OTA 1997 Posters - Pediatrics
Intramedullary Nailing of Adolescent Femur Fractures
Don A. Buford, Jr., MD, Kevin Christensen, MD, Paul Weatherall, MD
Dallas, Texas, USA
Purpose: We have prospectively followed adolescents with femur fractures treated with intramedullary nailing to identify the complications and evaluate outcomes of this method of treatment.

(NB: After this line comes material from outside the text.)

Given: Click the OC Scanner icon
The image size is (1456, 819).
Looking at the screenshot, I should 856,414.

Methods: Sixty patients with femur fractures have been treated with intramedullary nailing. All patients with fracture patterns amenable to antegrade nailing and whose parents gave informed consent were included in the study. Six patients have been lost to follow-up, leaving fifty-four patients in the study group. We operated on patients on the day of admission unless there were other medical issues that prevented immediate surgical care. Solid titanium nails were used for MRI compatibility. No specific operative modifications were made other than an attempt to place the entry portal more lateral and posterior than the piriformis fossa to avoid disrupting the retinacular blood supply to the femoral head. We prospectively followed these patients both clinically and radiographically to assess complications and functional result. We also obtained MRI scans to evaluate for any evidence of avascular necrosis of the femoral head.

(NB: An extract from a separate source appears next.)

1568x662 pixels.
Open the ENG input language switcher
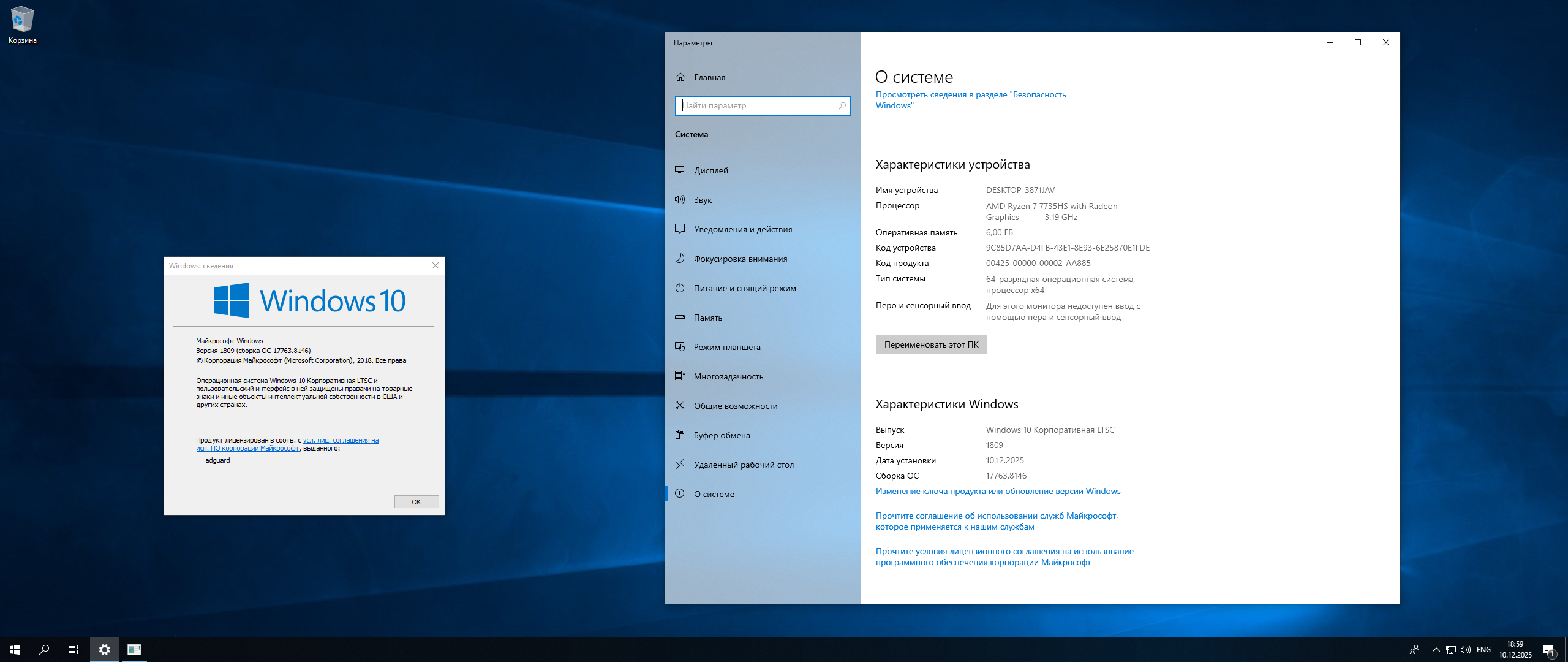click(x=1483, y=649)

Results: Average patient age is twelve(range 6-15). All patients had open physes at the time of surgery. Average time to clinical and radiographic healing is six weeks. To date, we have removed implants in thirty-three patients with an average time of ten months after initial nailing. All but two patients in the study group show no signs of avascular necrosis, rotational or angular deformity, or nerve palsy. In patients who have had hardware removal, average follow-up is six months post nail removal. We have had very few complications to date. Two patients have had subclinical avascular necrosis documented by MRI. One patient developed AVN of both femoral heads one year after nail removal from the right femur. The second patient has asymptomatic marrow changes consistent with AVN but no femoral head collapse and no functional restriction. One additional patient refractured through his femoral nail and after exchange nailing has healed without any further complications.
Discussion: There has been much recent discussion about potential complications of intramedullary nailing in growing patients. There are concerns over effects on proximal femoral growth and blood supply and on the difficulty of hardware removal. Benefits of intramedullary nail fixation include decreased hospital stay, load sharing with early weight bearing, and rigid fixation with rotational control. We have found remarkably few intra-op or post-op complications. Fixation and fracture control with intramedullary nailing is better than with flexible intramedullary implants. We feel that nailing is also preferable to external fixation because of the benefit of early weight bearing, less school disruption, better fracture control, and increased patient and family satisfaction with care. Similarly, spica casting has greater complications with fracture malalignment, longer hospital stays, and decreased patient and family satisfaction with care. Plate fixation has the disadvantage of an extended open exposure and of stress shielding at the fracture site.
Conclusion: We feel that intramedullary nailing of adolescent femur fractures is a safe treatment option. We have found few post-operative complications and a small risk of avascular necrosis of the femoral head which must be followed for.